* Task item
Each line of the data that mentions the string "computer" needs to be identified and copied.

* Record extracts
*****

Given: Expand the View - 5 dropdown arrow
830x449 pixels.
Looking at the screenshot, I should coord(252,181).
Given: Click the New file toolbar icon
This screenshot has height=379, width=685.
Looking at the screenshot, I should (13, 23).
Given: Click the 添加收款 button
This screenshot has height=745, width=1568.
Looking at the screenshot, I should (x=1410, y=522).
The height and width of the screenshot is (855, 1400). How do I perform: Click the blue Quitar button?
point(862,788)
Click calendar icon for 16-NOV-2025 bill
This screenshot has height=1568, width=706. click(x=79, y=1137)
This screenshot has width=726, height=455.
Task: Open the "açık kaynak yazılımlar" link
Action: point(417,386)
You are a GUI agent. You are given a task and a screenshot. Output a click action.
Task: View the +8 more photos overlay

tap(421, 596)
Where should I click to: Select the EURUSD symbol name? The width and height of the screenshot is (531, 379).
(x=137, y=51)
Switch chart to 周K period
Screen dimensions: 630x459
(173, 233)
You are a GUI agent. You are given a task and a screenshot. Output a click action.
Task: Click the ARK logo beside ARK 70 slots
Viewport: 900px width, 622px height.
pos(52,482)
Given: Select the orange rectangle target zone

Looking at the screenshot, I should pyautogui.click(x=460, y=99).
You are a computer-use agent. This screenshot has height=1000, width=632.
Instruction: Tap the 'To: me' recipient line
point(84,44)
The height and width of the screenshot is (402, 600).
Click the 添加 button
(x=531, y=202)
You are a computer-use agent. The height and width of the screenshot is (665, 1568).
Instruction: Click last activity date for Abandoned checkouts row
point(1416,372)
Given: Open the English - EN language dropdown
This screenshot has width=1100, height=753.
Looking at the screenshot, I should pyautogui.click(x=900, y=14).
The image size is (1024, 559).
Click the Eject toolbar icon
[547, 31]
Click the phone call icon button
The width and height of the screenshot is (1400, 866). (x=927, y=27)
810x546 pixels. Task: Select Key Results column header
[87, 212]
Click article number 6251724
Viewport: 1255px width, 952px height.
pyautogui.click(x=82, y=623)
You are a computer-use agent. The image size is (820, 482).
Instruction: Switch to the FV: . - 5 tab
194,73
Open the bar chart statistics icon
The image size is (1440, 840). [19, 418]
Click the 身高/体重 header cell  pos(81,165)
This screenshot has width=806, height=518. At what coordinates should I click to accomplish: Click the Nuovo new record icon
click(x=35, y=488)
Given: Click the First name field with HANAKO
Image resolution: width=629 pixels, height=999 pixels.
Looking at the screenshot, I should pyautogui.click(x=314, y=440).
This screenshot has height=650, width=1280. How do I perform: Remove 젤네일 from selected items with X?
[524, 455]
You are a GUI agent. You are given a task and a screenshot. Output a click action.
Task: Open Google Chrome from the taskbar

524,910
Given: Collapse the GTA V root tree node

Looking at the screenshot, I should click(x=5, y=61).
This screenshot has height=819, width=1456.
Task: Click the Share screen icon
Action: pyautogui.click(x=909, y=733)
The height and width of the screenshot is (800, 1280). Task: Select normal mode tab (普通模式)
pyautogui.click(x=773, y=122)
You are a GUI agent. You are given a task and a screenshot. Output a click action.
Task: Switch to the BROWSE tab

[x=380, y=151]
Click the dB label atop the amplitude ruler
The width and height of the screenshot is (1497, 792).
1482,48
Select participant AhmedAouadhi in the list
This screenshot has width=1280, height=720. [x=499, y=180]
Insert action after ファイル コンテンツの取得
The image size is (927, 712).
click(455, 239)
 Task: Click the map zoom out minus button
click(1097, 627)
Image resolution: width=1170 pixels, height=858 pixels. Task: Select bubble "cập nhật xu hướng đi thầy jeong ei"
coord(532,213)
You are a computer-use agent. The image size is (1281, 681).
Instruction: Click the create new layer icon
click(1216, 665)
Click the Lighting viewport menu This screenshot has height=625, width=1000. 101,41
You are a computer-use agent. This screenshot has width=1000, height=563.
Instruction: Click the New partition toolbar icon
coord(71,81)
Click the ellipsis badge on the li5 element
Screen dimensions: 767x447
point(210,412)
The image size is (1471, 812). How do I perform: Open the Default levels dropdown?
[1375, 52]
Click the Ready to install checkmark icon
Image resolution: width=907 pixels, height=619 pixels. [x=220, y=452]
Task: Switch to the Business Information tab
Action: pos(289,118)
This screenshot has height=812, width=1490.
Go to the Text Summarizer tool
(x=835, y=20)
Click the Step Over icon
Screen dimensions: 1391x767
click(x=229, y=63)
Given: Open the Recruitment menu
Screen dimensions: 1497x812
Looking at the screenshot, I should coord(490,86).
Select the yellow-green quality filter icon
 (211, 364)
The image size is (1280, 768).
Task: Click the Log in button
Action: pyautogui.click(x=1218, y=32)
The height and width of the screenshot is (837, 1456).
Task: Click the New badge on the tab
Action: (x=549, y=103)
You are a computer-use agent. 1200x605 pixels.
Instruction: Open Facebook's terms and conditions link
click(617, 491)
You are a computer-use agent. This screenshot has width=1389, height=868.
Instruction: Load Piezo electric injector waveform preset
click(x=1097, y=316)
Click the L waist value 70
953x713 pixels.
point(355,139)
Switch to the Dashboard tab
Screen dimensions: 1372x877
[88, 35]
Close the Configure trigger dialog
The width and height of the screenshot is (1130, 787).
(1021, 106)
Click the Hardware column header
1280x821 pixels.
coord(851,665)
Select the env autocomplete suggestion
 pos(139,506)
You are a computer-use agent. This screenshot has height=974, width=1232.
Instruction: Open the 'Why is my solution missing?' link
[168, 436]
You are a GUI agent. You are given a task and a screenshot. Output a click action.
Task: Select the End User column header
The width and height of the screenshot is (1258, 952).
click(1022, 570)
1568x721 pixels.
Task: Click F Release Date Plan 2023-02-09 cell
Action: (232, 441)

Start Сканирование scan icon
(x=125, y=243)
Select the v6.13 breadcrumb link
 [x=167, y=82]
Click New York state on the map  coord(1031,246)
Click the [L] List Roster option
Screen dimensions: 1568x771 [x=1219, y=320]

*****

* Answer below
You are a computer-use agent. This screenshot has height=1000, width=632.
You are a computer-use agent. The height and width of the screenshot is (665, 1568).
You are a computer-use agent. The image size is (820, 482).
You are a computer-use agent. The image size is (1281, 681).
You are a computer-use agent. This screenshot has width=1000, height=563.
You are a computer-use agent. 1200x605 pixels.
You are a computer-use agent. This screenshot has width=1389, height=868.
You are a computer-use agent. This screenshot has height=974, width=1232.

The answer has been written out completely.